### EXERCISE DESCRIPTION
Copy out every line of the items below that contains the string "screenshot". Treat uppercase and lowercase as different.

* Begin EXCERPTED RECORDS *

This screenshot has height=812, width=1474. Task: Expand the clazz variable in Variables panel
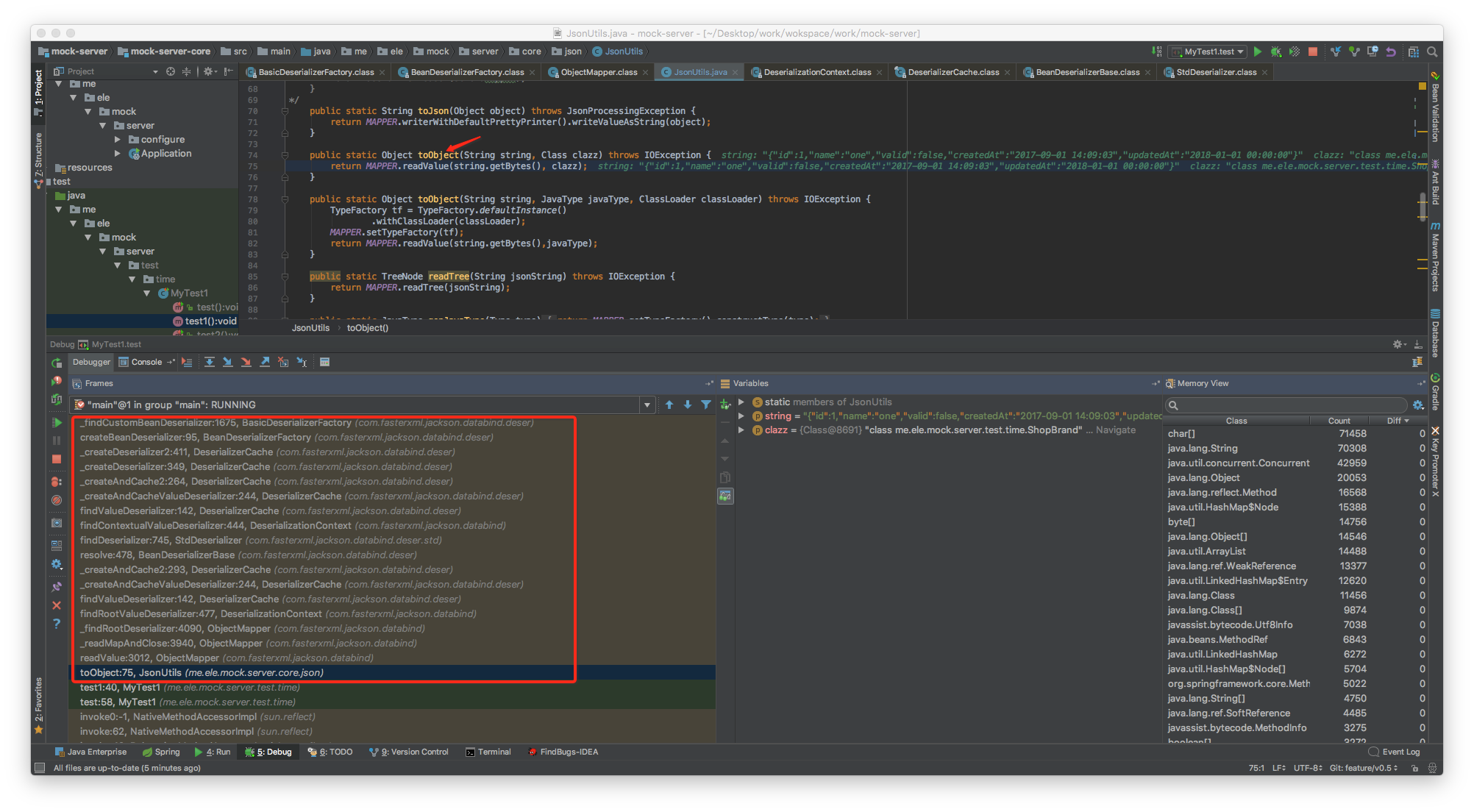(741, 430)
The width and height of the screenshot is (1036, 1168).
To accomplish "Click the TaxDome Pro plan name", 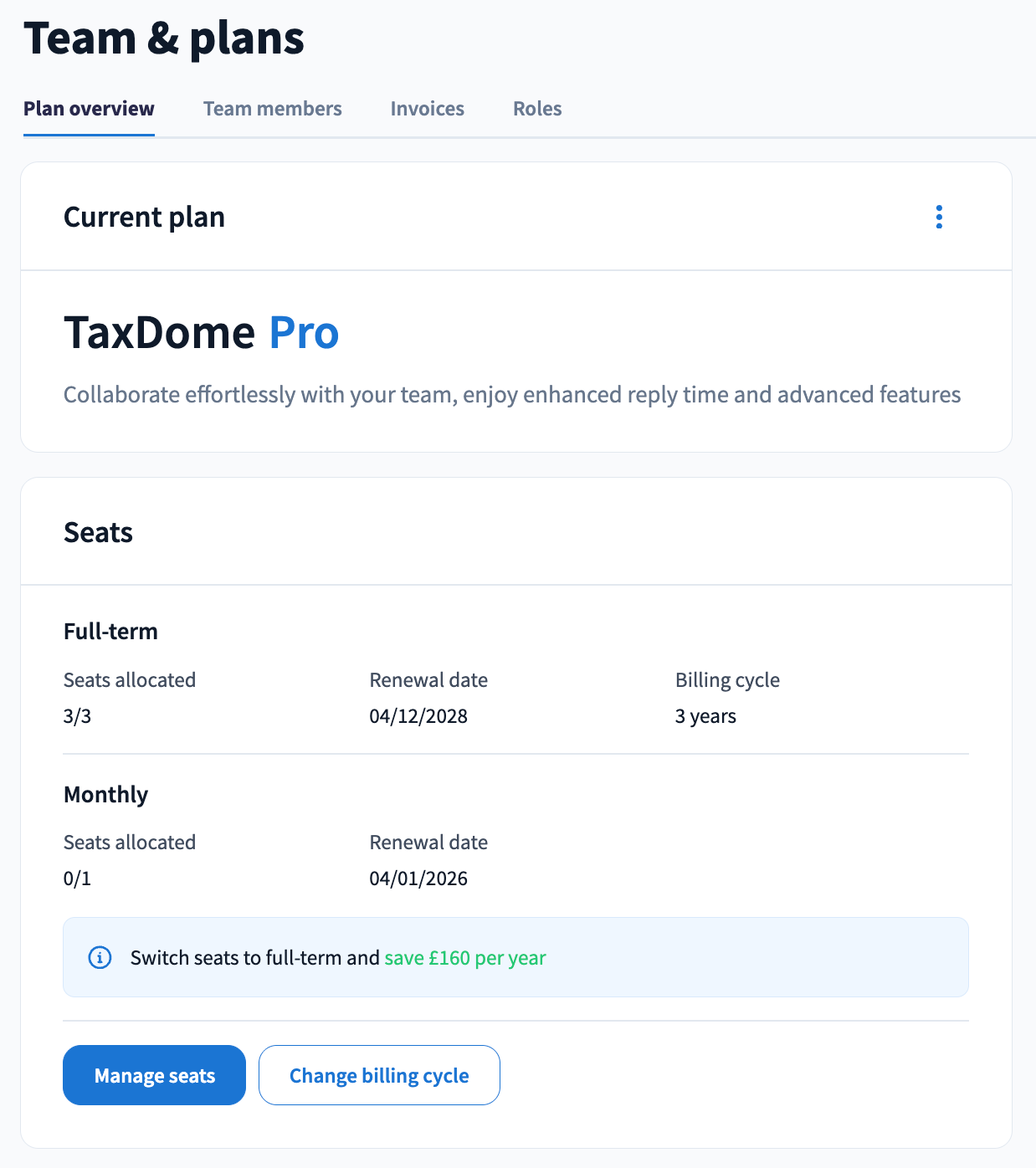I will click(x=201, y=332).
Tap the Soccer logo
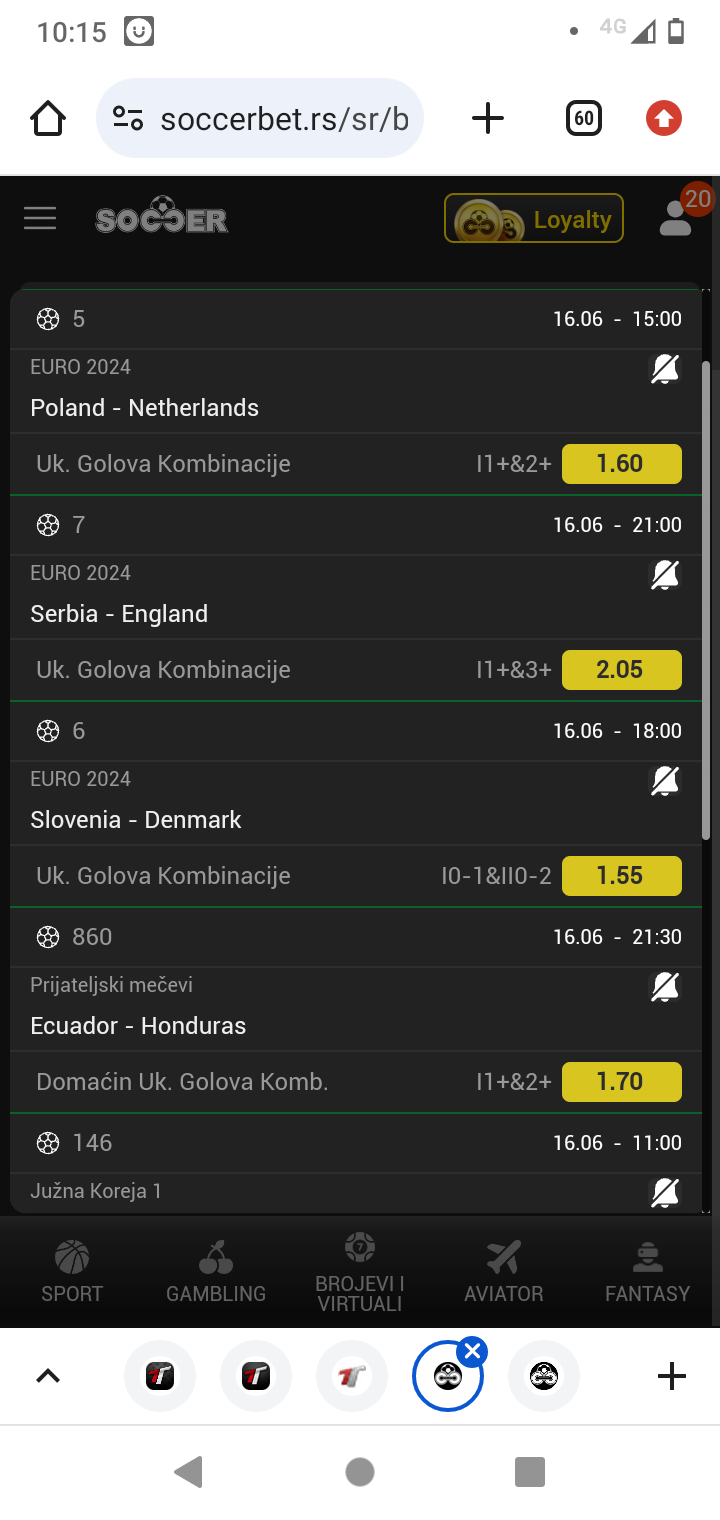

* End EXCERPTED RECORDS *

### FINISHED ANSWER
This screenshot has height=812, width=1474. Task: Expand the clazz variable in Variables panel
The width and height of the screenshot is (1036, 1168).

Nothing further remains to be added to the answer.